WRITTEN EXERCISE: Please quote the data below word for word, leaving the pictures out of your answer.

______

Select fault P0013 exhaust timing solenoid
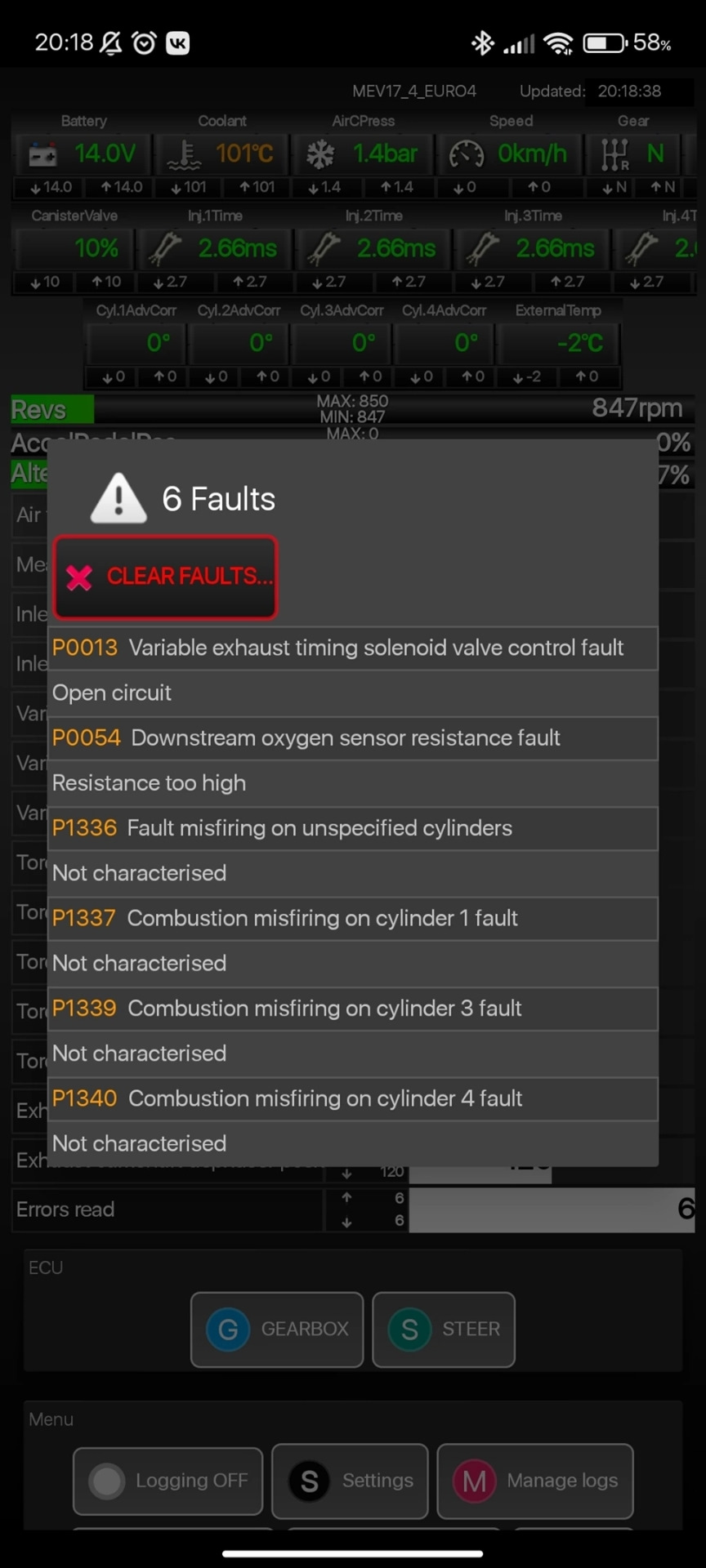The height and width of the screenshot is (1568, 706). 353,648
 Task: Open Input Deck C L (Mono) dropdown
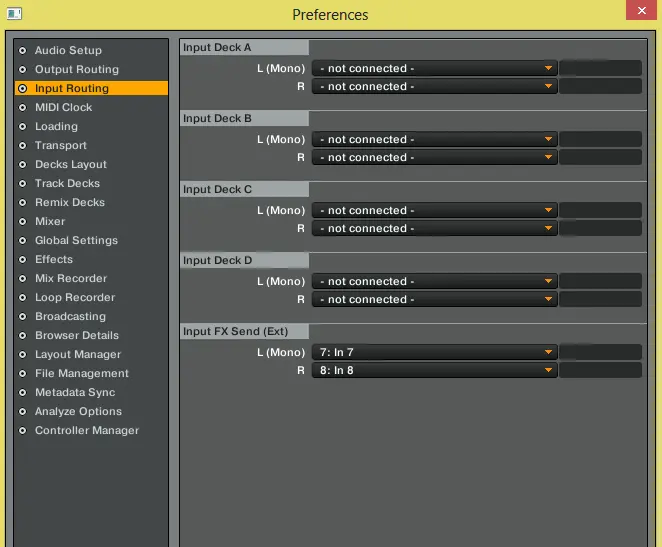pyautogui.click(x=434, y=211)
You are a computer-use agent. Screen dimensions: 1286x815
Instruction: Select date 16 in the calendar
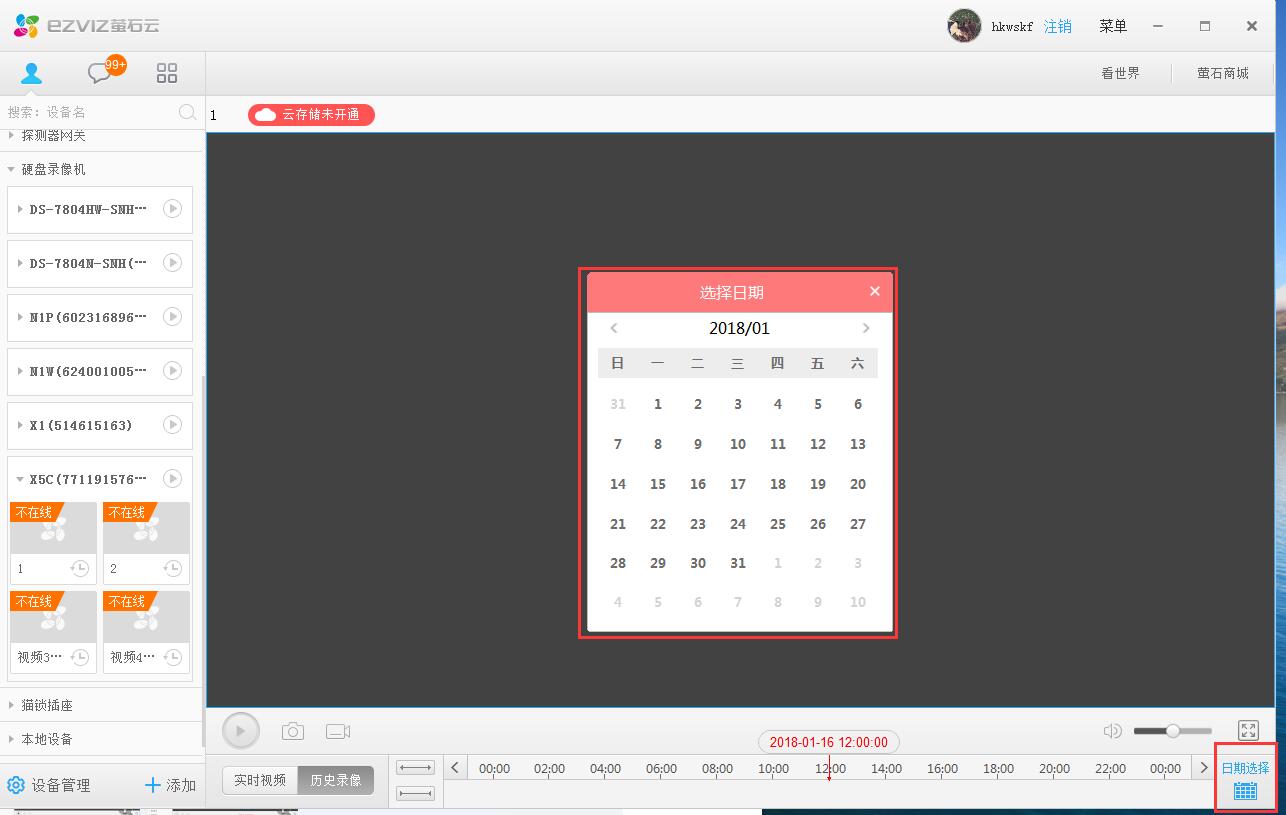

______

ANSWER TO THE TASK:
Select fault P0013 exhaust timing solenoid
The height and width of the screenshot is (1568, 706). 353,648
 Task: Open Input Deck C L (Mono) dropdown
pyautogui.click(x=434, y=211)
You are a computer-use agent. Screen dimensions: 1286x815
Instruction: Select date 16 in the calendar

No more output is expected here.